*** Opening of TEXT ***

Examples of great age of
parts of the Earth from the book "Creation & Evolution" by Alan
Hayward
River Mouth
Deposits
page 83: "In regions around the delta [mouth] of the Mississippi
geologists working for oil companies have measured the thickness of the
sedimentary covering as more than seven miles [deep]. Other measurements have
shown that in this area the crust is slowly sinking at a rate of about an inch a
year - presumably under the weight of the two million tons of sediment per day
that the river deposits there. It is rather obvious that this enormous stack of
sediment could not possibly have been laid down by the Mississippi in a few
thousand years." [7 miles = 36,960 feet = 443,520 inches which equates to
443,520 years of delta sedimentation at the present rate of one inch per year
although each previous year had less depth of sedimentation which means less
weight and a lesser rate of deepening per year which means this delta is even
older than 443,520 years old.]
Coral Reefs
page 84: "A coral
reef is an enormous underwater structure built by countless generations of a
strange kind of shellfish, the coral polyp. Instead of building himself a
detached house like a normal shellfish the coral prefers to live in a huge
apartment block. So he builds his tube-shaped house of calcium carbonate firmly
upwards. And so the reef grows and grows. Nature imposes strict limits on the
growth rate of a reef. The coral polyp has to extract his building materials
from the sea, and since there is only a very little calcium carbonate in
seawater it is a slow process. The hollow branching tubes of coral built by the
former occupants are quite brittle, and so the lower levels of the reef have to
turn into solid hard limestone before they can support the weight of the new
growth above. This means that a great deal more calcium carbonate has to
precipitate from the seawater and cement everything into a solid mass - another
slow process. Holes drilled in the Eniwetok reef in the Pacific have revealed a
depth of 4,600 feet. Now if the world is only 10,000 years old, and that reef
began growing on Creation Day 5, it would have had to develop at an average rate
of 5 and a half inches a year. But a great deal of research has been done on the
growth rates of coral reefs, and such rates have been shown to be quite
impossible. Under ideal conditions a growth rate of about half an inch a year
would be good going." [4,600 feet = 55,200 inches = 110,400 half inches which
equates to 110,400 years of growth for that reef]
Shale
Deposits
page 87: "Shale and claystone are rocks which were formed from
clay, deposited on the bottom of some ancient lake or sea. In some places these
rocks are made up of many thin layers, which sometimes alternate between lighter
and darker color. The English name for these alternating bands is 'varves',
which comes from a Swedish word meaning 'layers'. Varves, like tree rings, are
annual growth bands. When geologists in the nineteenth century studied the clay
settling to the beds of lakes, they found that often it was one color in summer,
and another in winter. This led them to conclude that varves were yearly growth
layers. Were they right? Modern studies of microfossils in varves, and
especially of the fossil pollen which is found in the summer layers but not the
winter ones, have shown that they undoubtedly were. This means that we can tell
how long it took a varved deposit to form in just the same way as we can tell
the age of a cut-down tree - by counting the total number of growth bands. The
current world record is held by the Green River shale deposits in Wyoming, Utah
and Colorado, where there are up to several million of successive bands. Once
again we have an indication of great age that simply cannot be explained away.

*** Close of TEXT ***
*** Opening of GIVEN DATA ***

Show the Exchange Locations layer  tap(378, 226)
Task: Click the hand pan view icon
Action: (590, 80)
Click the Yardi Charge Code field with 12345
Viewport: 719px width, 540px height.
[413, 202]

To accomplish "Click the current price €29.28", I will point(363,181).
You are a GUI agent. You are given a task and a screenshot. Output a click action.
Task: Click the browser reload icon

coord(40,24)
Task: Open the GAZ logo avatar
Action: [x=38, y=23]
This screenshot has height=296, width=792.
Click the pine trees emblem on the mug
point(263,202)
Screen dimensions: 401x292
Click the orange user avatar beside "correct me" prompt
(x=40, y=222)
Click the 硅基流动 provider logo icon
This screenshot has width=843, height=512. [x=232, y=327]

*** Close of GIVEN DATA ***
*** Opening of GIVEN DATA ***

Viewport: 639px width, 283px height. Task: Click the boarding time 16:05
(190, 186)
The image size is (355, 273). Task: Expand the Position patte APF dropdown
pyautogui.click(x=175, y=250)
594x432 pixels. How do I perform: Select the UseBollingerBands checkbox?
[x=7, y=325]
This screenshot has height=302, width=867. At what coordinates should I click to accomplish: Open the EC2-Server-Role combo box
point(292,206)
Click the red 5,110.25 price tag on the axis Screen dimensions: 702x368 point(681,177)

*** Close of GIVEN DATA ***
*** Opening of GIVEN DATA ***

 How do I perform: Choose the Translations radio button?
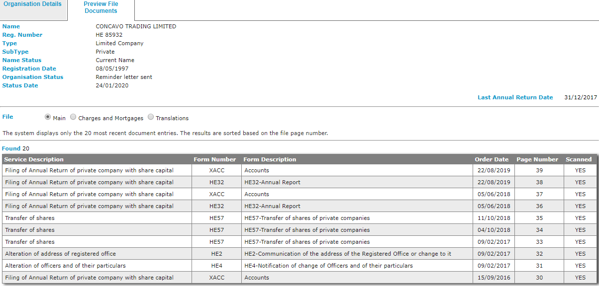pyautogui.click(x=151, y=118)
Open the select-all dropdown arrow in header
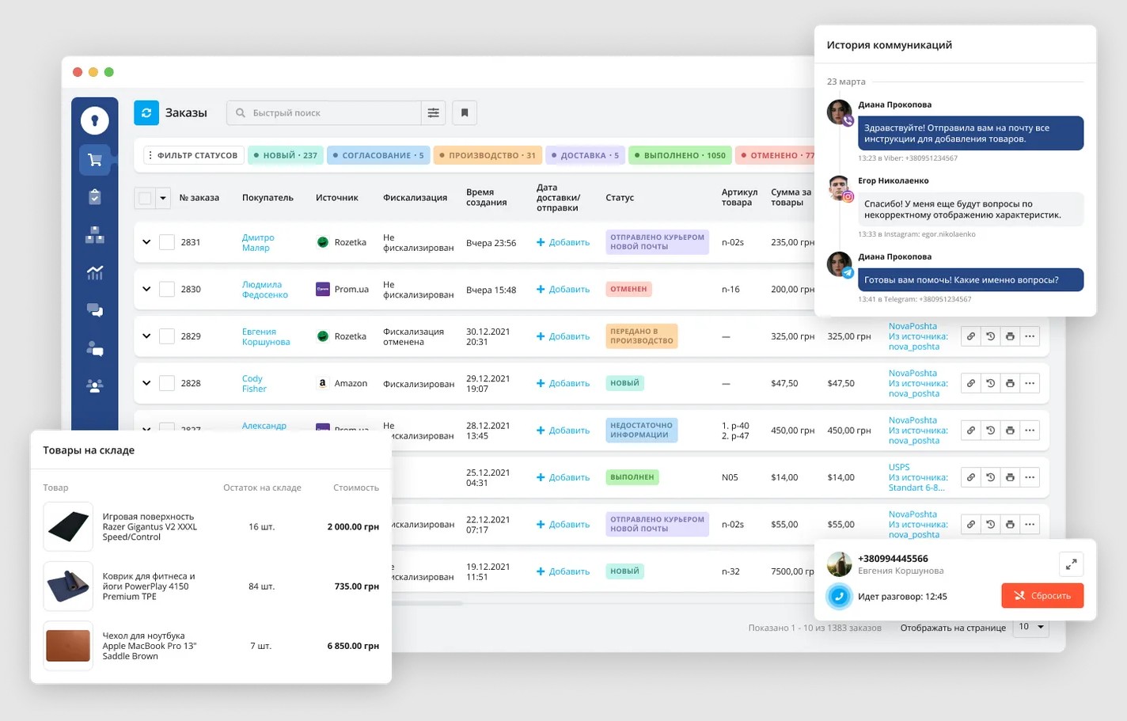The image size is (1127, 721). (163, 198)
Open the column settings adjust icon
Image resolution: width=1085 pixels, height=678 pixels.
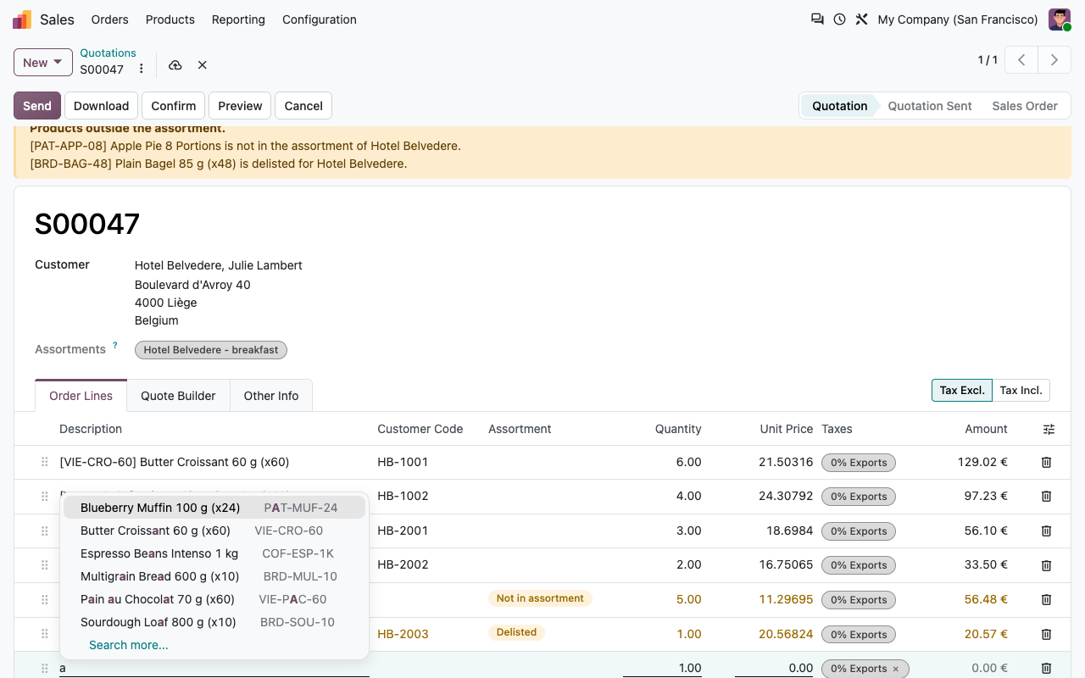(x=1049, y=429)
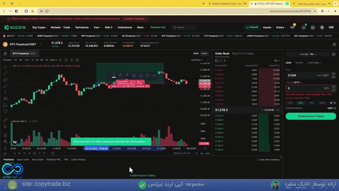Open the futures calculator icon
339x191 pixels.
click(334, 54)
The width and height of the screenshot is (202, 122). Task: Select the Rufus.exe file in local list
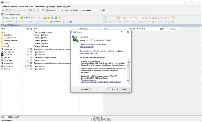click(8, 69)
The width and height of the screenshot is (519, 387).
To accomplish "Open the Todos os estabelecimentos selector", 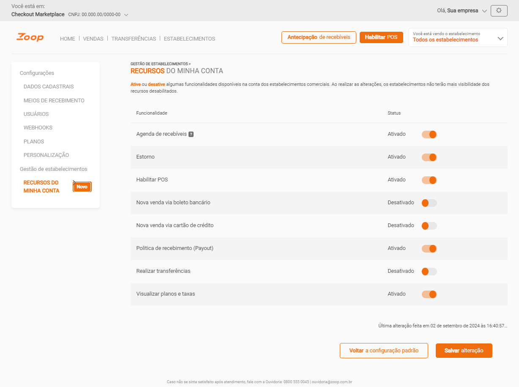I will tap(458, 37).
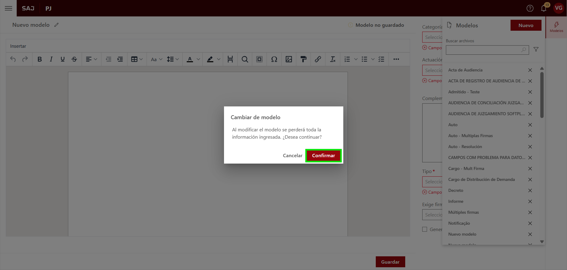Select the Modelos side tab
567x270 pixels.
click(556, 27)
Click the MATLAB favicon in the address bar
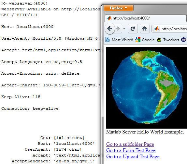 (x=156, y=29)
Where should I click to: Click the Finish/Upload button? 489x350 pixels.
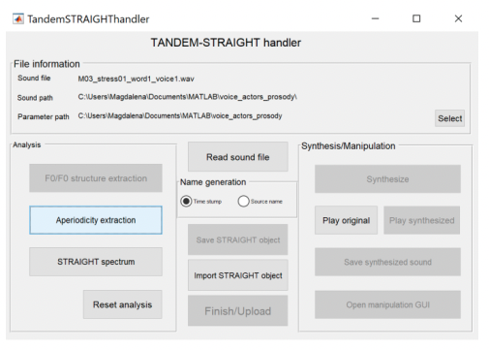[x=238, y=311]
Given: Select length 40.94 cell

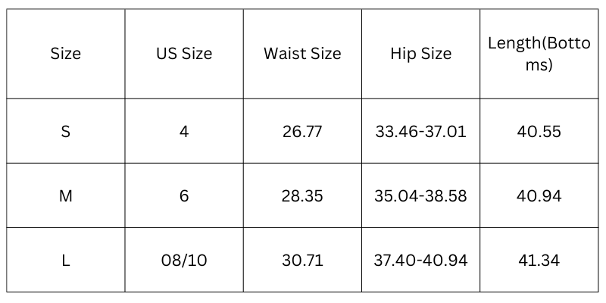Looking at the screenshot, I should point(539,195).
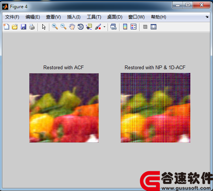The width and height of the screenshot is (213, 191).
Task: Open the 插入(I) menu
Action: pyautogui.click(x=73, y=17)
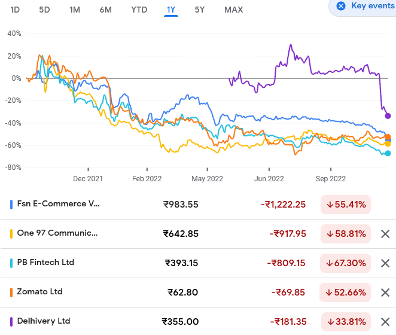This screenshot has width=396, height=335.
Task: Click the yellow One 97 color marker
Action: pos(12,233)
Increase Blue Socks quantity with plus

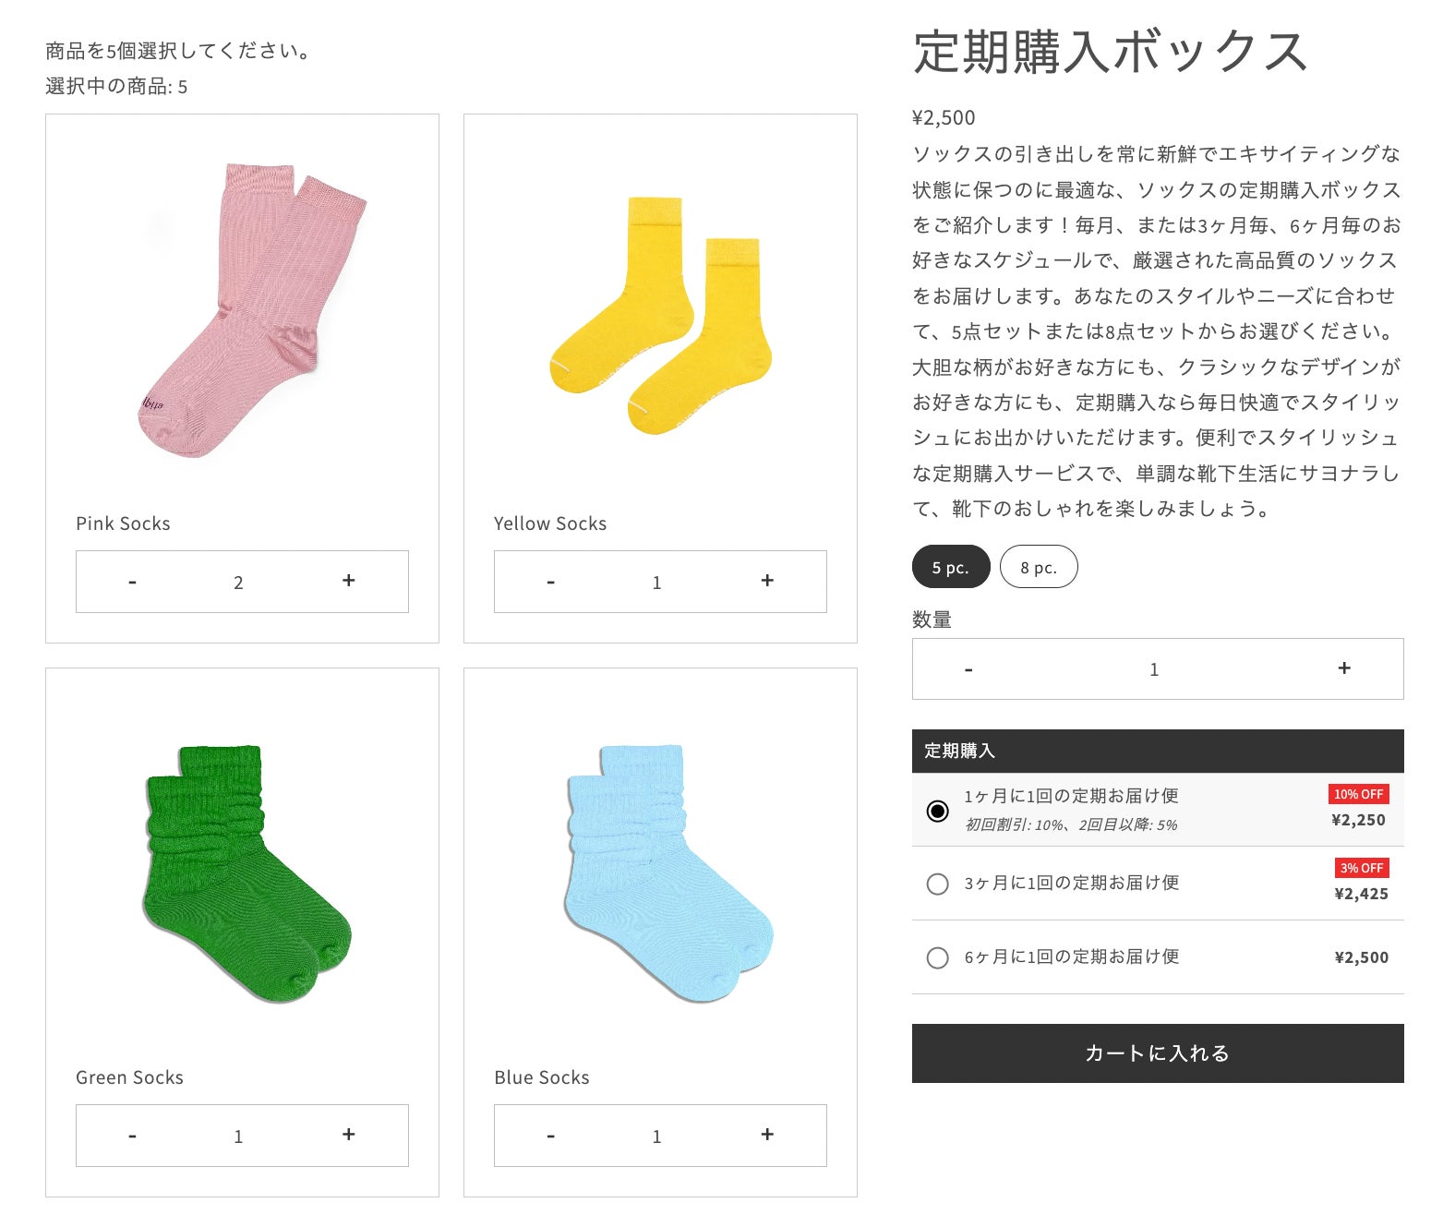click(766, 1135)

*** Close of GIVEN DATA ***

### ACTIVITY 1:
According to the text on the Earth's age, how deep did the holes drilled in the Eniwetok reef reach?
### ACTIVITY 2:
Pick up the text on the Earth's age from the point where it stops, and continue it in the same style.

### ANSWER 1:
4,600 feet

### ANSWER 2:
Indicators that the earth is much older than 10,000 years of age
- Indicator: The Los Alamos National Laboratory has
developed a method of measuring the length of time that surface rocks have
been exposed to cosmic rays. Cosmic rays stream into the atmosphere from all
directions in outer space and break neutrons free when they collide with air
molecules. When these neutrons hit rocks on the ground, they sometimes react
with a tiny number of mineral atoms which create radioactive isotopes. At sea
level, a few hundred modified atoms are created each year in a gram of quartz
which is near the surface of the ground. New measuring techniques can detect
very small numbers of these atoms and thus estimate the number of years that
the rocks have been exposed. Scientists have found ages of about 8,500 years
for "recent" glacial moraines in Newfoundland and 830,000 years for extinct
volcanoes in Nevada.
- Indicator: The "nuclide" argument is one of the best
proofs of an "old earth". Nuclides are forms of matter that are radioactive.
Each nuclide decays into another form of matter at a certain rate. After an
interval of time equal to its half-life, only half of the original
material is left. Scientists have found that:
- Every nuclide with a half-life over 80 million years can be found
naturally occurring on earth.
- All Nuclides with a half-life under 80 million years do not exist
naturally at detectable levels.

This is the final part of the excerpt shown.